Defining the borders of splenic marginal zone lymphoma: a multiparameter study

Abstract

Classic splenic marginal zone lymphomas are CD5-, CD10-, CD23-, CD43-, and usually IgD+ with biphasic white pulp nodules. However, the 2008 World Health Organization classification accepts splenic marginal zone lymphomas with monophasic marginal zone-like white pulp nodules and recognizes a group of unclassifiable splenic small B-cell lymphomas. To explore the relationship of classic splenic marginal zone lymphomas to these other less well-defined splenic lymphomas, a multiparameter study of 47 splenic marginal zone lymphomas and unclassifiable splenic small B-cell lymphomas was performed. Seventeen of 31 splenic marginal zone lymphomas were biphasic, and 14 were monophasic (90%-100% marginal zone-like white pulp nodules). Sixteen cases were unclassifiable splenic small B-cell lymphomas, most lacking a marginal zone-type component. There were many clinical similarities between the 3 groups, including similar survivals. Monophasic and unclassifiable cases were less likely to have a typical splenic marginal zone lymphoma phenotype (28.6%, 23.1%) compared with biphasic cases (86.7%), usually because of IgD negativity (P < .003). Thirty-four of 42 (81%) cases had cytogenetic abnormalities by fluorescence in situ hybridization; and 17 of 20 (85%), by classical cytogenetics. The most frequent fluorescence in situ hybridization abnormalities among the splenic marginal zone lymphomas were del(7)(q31) (26%), +12 (25%), and +3q27 (27%); and among the unclassifiable cases, +12 (50%) and +3q27 (36%). Five of 6 unclassifiable cases with exclusively small non-marginal zone-like lymphocytes involving both white and red pulp had +12 compared with 9 of 34 other cases (P < .02). CDK6 (2 cases) and BCL3 (1 case) rearrangements were only seen in the unclassifiable group. These results support including both biphasic and monophasic cases as splenic marginal zone lymphomas, but suggest that the lack of a non-marginal zone-like population in the monophasic group is associated with some biologic differences.
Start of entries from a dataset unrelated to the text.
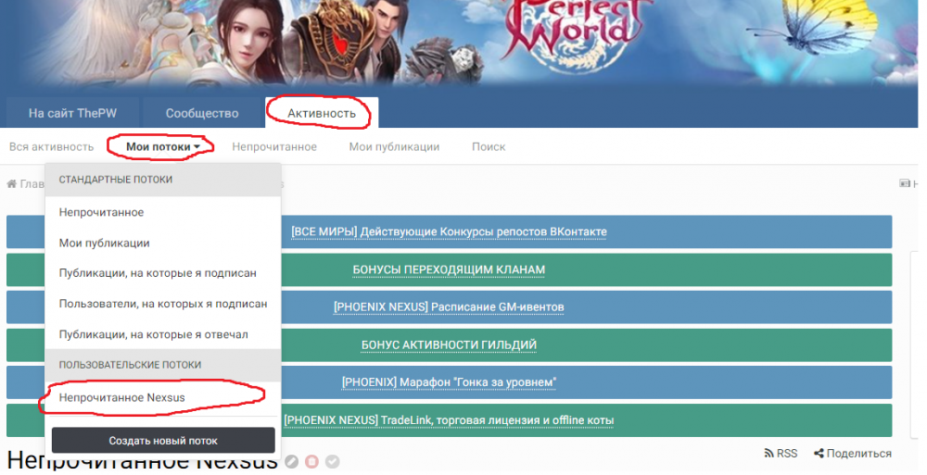Click the Поделиться share icon
927x475 pixels.
click(819, 453)
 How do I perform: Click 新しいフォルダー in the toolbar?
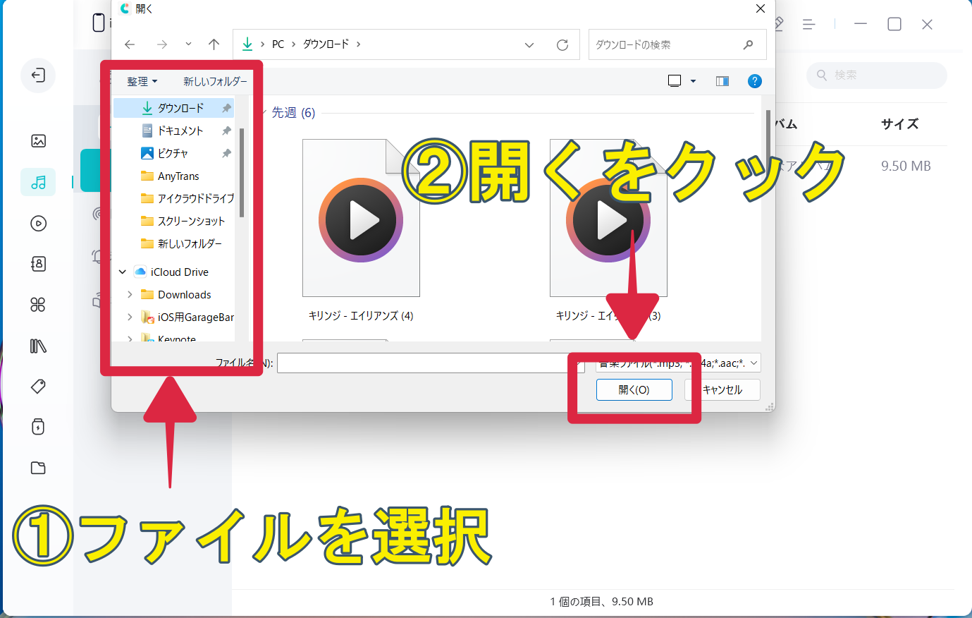pos(215,82)
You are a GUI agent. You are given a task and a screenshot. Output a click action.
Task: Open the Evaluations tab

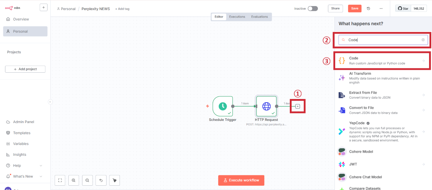(260, 17)
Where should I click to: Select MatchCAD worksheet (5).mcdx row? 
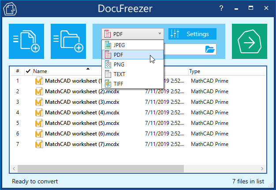138,123
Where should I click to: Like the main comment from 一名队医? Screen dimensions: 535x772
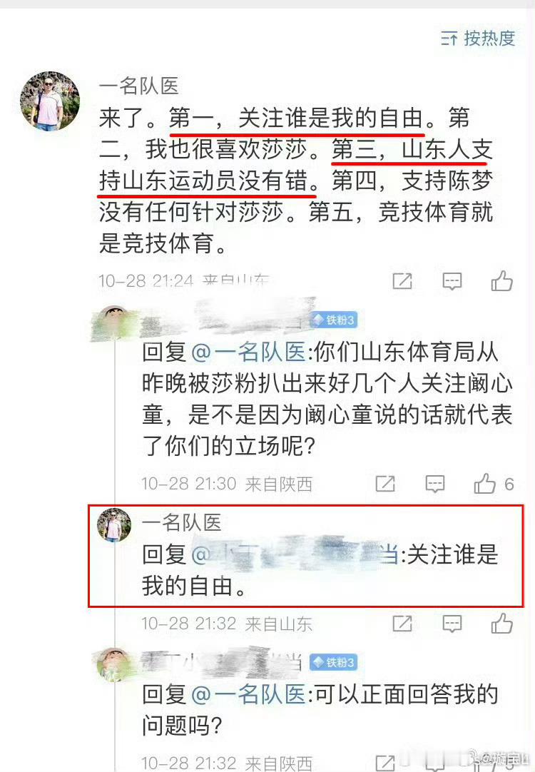click(x=501, y=280)
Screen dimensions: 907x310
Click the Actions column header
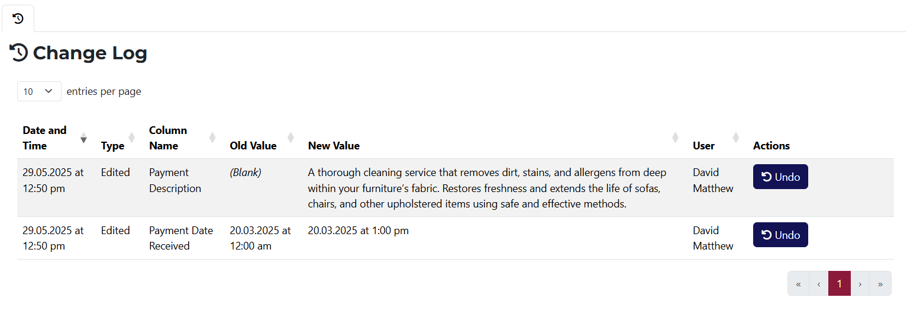point(771,146)
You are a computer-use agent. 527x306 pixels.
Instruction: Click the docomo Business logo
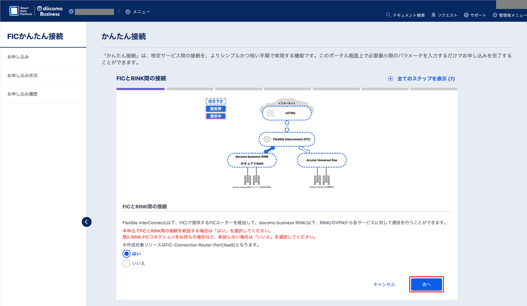coord(50,11)
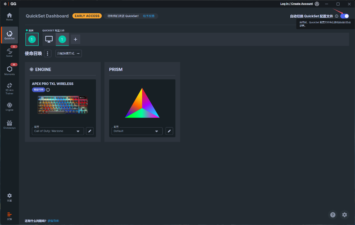Select the desktop monitor QuickSet profile tab
355x225 pixels.
pyautogui.click(x=49, y=39)
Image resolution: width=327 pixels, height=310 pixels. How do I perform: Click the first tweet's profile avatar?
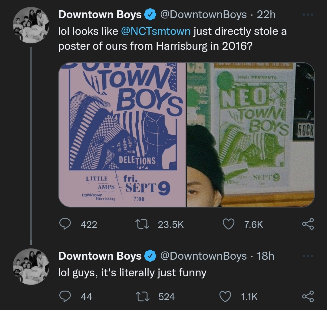click(31, 25)
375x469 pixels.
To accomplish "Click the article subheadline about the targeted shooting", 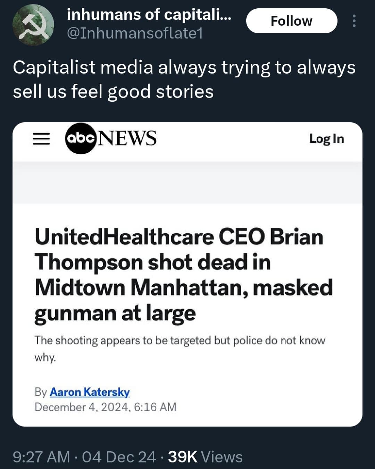I will [x=179, y=348].
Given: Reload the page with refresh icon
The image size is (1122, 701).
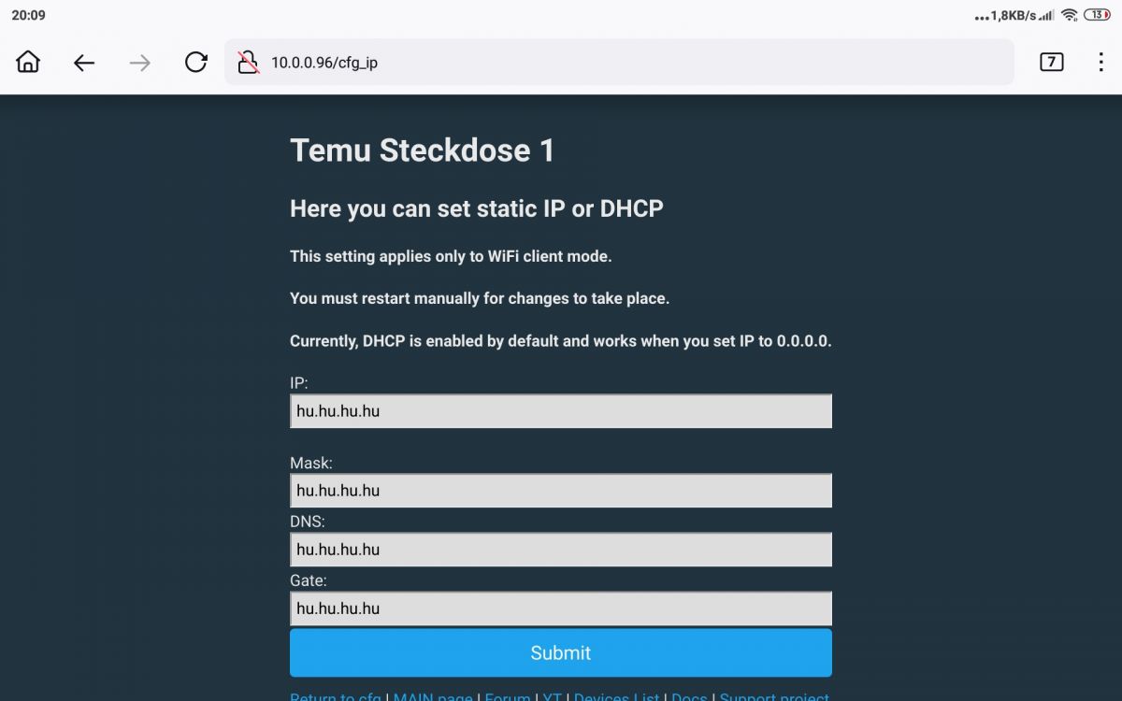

They also demonstrate a relatively large proportion of unclassifiable cases, including a group with frequent +12.

Figure 1

A. Biphasic SMZL with expanded WP nodules consisting of a central core of small lymphocytes surrounded by an outer zone of marginal zone-like cells The lower nodule may demonstrate remnants of a follicular center. B. In contrast to the small lymphocytes in the central core of the WP nodules (top), the cells in the marginal zone are larger, have more dispersed chromatin including some with nucleoli and have more abundant pale cytoplasm. (A&B, case 39) C. Monophasic SMZL with large WP nodule consisting entirely of marginal zone-like cells with no inner core of small lymphocytes. D. The relatively monotonous neoplastic cells resemble a normal splenic marginal zone. (C&D, case 9). E. Unclassifiable splenic small B-cell lymphoma with small lymphocytes diffusely infiltrating the RP. Some WP nodules composed of small lymphocytes were also present. F. The numerous small lymphocytes appear somewhat plasmacytoid. (E&F, case 43). (H&E, A, C, E, 10×; B, D, F, 100×)

Figure 2

Kappa (A) and lambda (B) staining in a SMZL with plasmacytic differentiation demonstrates kappa light chain restricted plasma cells predominantly within the white pulp nodules (case 2, 100×). CD43 (C) and CD3 (D) from the same biphasic SMZL showing CD43 negativity in the lymphoma (case 39, 40×). Note the ring of T cells surrounding the neoplastic white pulp nodules. E. Biphasic SMZL showing IRF4/MUM1 negativity. The inset demonstrates few scattered positive lymphocytes, including some that were large (case 47, 40×, inset 500×). F. Biphasic SMZL showing diffuse IgD positivity (case 39, 40×). (immunohistochemical stains with hematoxylin counterstain)

Figure 3

FISH analysis for del(7)(q31.2) A. Representative case without del(7)(q31.2) showing two signals for CEP7 (green) and two signals for D7S486 (red). B. Representative case with del(7)(q31.2) showing two signals for CEP7 (green), but only one signal for D7S486 (red).

Figure 4

Overall survival curves for biphasic, monophasic and unclassifiable groups (p=not significant).